Mewabahnya Corona membuat program-program
sekolah/madrasah dibatalkan seperti Ujian Nasional Berbasis Komputer (UNBK),
Ujian Akhir Sekolah Berstandart Nasional (UASBN), pelarangan pengumpulan
orang-orang dalam jumlah banyak dan program-program sekolah yang lain. Kalau
dulu bagi sekolah/madrasah ujian-ujian ini merupakan salah satu penentu
kelulusan siswa dan parameter akan kualitas sekolah/madrasah di mata masyarakat,
akibat mewabahnya Corona ini semua menjadi
tidak berarti apa-apa Paradigmanya sudah berubah.
5. Pemerintah
Pemerintah sangat
berperan penting dalam menetapkan dan mengatur sistem pendidikan di tengah
wabah Corona ini. Langkah itu sudah
diambil, pembelajaran dari rumah dengan sistem daring sudah diberlakukan dan semua elemen sekolah/madrasah harus
mematuhi. Pelaksanaannya bisa disesuaikan dengan kondisi sosial, ekonomi,
geografi dan pertimbangan lain yang mempengaruhi. Yang intinya sistem
pendidikan tetap harus berjalan.
Ujian-ujian sekolah/madrasah
yang belum sempat dilaksanakan, bisa dilaksanakan dengan daring, siswa tidak perlu hadir secara fisik ke sekolah/madrasah.
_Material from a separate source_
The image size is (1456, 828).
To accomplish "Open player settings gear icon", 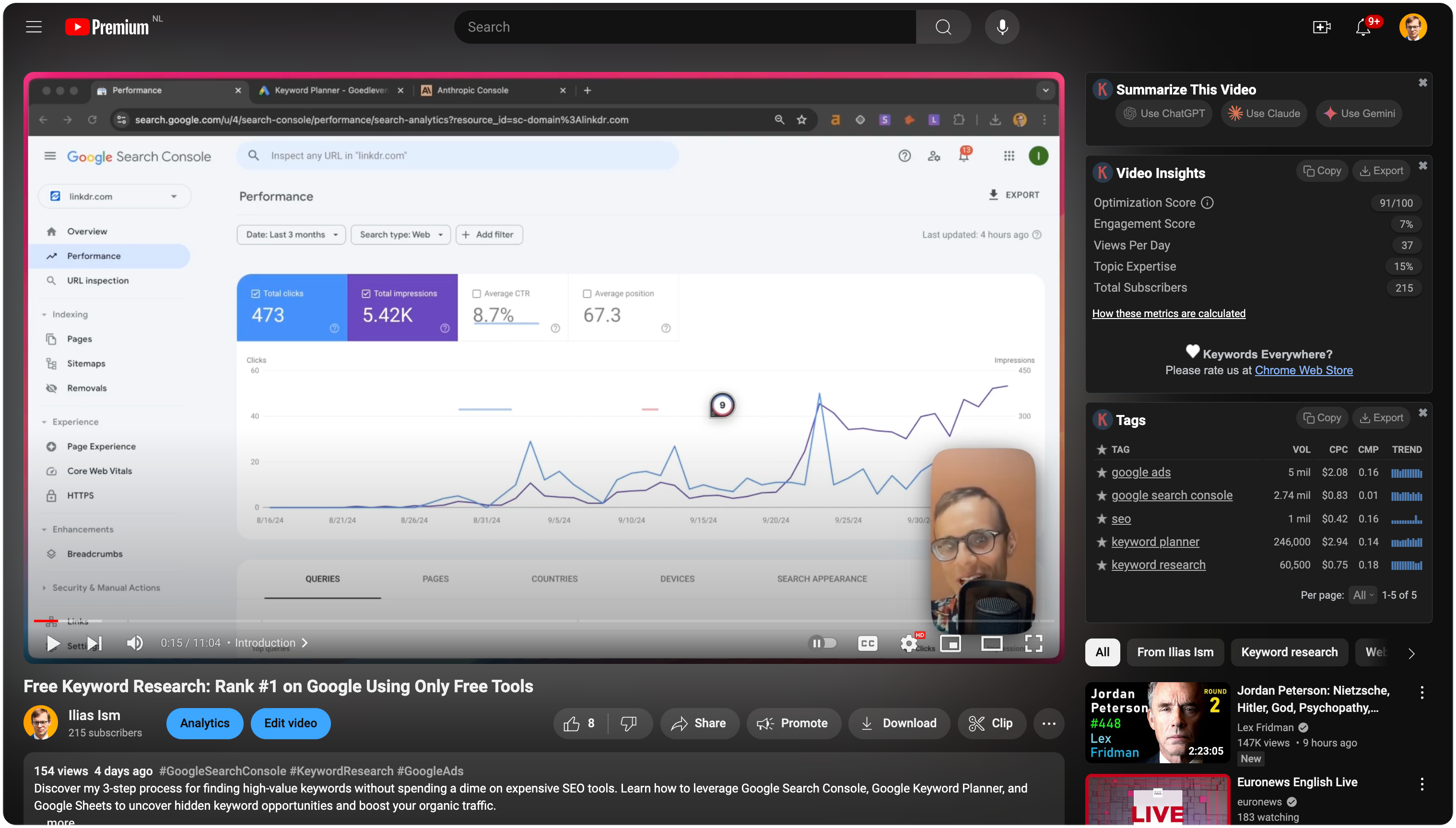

Apabila
sekolah tidak siap mengadakan ujian jarak jauh, alternatif yang ditawarkan
pemerintah yakni dengan mempertimbangkan portofolio nilai rapor dan prestasi
siswa yang diperoleh sebelumnya. Selain itu, syarat penentu kelulusan juga bisa
ditentukan melalui penugasan atau penilaian jarak jauh.